An inverse association between HDL cholesterol and blood eosinophil counts has been reported in other cross-sectional studies.34,35 Our results further provided confirmatory evidence in a Chinese cohort. Mechanistic studies have demonstrated HDL could regulate proliferation and differentiation of hematopoietic stem cells through a cholesterol efflux-dependent manner involving ABCA1, ABCG1 and liver X receptors.36,37 HDL deficiency resulted in peripheral leukocytosis, including blood eosinophilia,38 and a 1 mmol/L HDL cholesterol lowering was reported to be correlated with 14.8% higher eosinophils.34 Given the imbalance in lipid profile in COPD implied by previous studies,39–41 it is imperative to explore whether the change in HDL level plays a role in eosinophilic COPD, and whether treatment for lower HDL in COPD is beneficial to reduce eosinophil-predominant exacerbation.

A real-world research demonstrated higher BMI was correlated with pulmonary function, lower inflammation levels and acute exacerbations, drawing attention to the impact of BMI on COPD management.42 However, in our study, the relationship between lower BMI and higher blood eosinophils was unexpectedly revealed in the initial univariate analysis, and after adjusting potential confounding factors, statistical significance of BMI was not observed, and it was inconsistent with other relevant reports,20,25,26 in which COPD with increased blood eosinophils was characterized by higher BMI. Different ethnic populations might account for this controversial result, and more studies in different populations are needed to verify the relationship between BMI and blood eosinophils.

Several limitations should be noticed in this study. First, the baseline information for all patients was not fully provided. For example, the medical information was missed because of incomplete records in the CPH study. Second, there could exist some possibility that the patients with asthma were not fully excluded from the analyses because of the lack of some related information. To avoid the potential impact, we excluded younger patients aged <40 years, a high-risk subgroup of asthma.43 Third, the diagnosis of COPD in this study was based only on spirometry tests. There could exist some overdiagnosis of COPD in this study. Fourth, potential recall biases were inevitable in a retrospective study.

In summary, this retrospective cohort study suggested and identified male gender, oldness and lower HDL could be clinical predictors of increased blood eosinophils in Chinese COPD patients.
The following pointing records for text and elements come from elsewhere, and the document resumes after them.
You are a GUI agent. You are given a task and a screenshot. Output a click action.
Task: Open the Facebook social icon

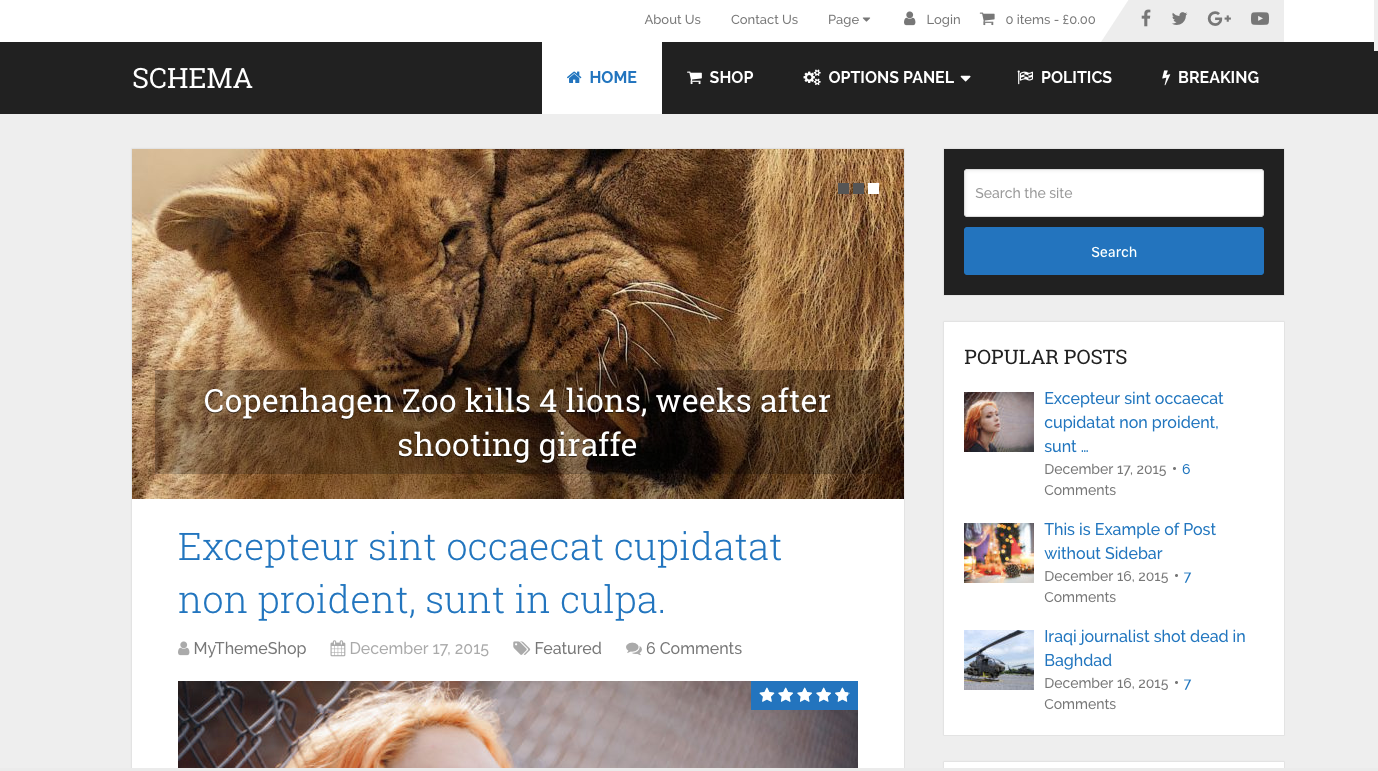point(1146,19)
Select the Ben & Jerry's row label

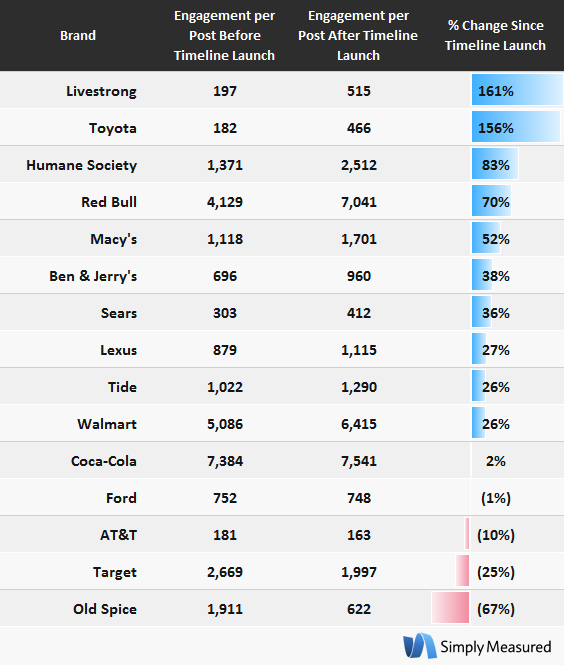tap(93, 276)
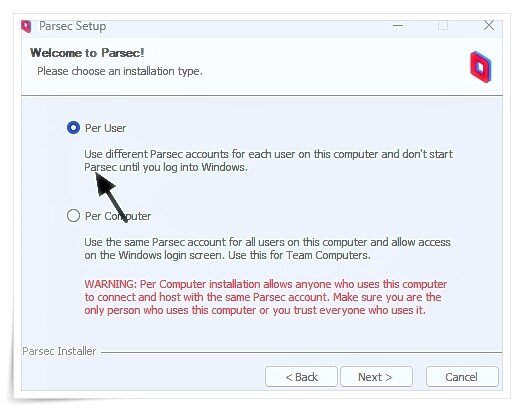Click 'Please choose an installation type' text
Viewport: 524px width, 412px height.
pos(120,71)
However, large prospective cohort studies are warranted to validate the present findings.

Data Sharing Statement

The datasets generated and analyzed during the present study are available from the corresponding authors on reasonable requests.

Consent for Publication Statement

Details of any images, videos, recordings, etc. can be published, and all authors have been shown the article contents to be published. Authors are prepared to provide copies of signed consent forms to the journal editorial office if requested.

Acknowledgment

This work was supported in part by grants ZYGD18006 and ZYJC18012 from the 1·3·5 project for disciplines of excellence, West China Hospital of Sichuan University, and grants 2016YFC0903600 and 2016YFC0901100 from the National Key Research and Development Program of China.

Author Contributions

All authors contributed to the conception, study design, execution, acquisition of data, data analysis, drafting or revising the article, have agreed on the journal to which the article will be submitted, gave final approval of the version to be published, and agreed to be accountable for all aspects of the work.

Disclosure

The authors report no conflicts of interest in this work.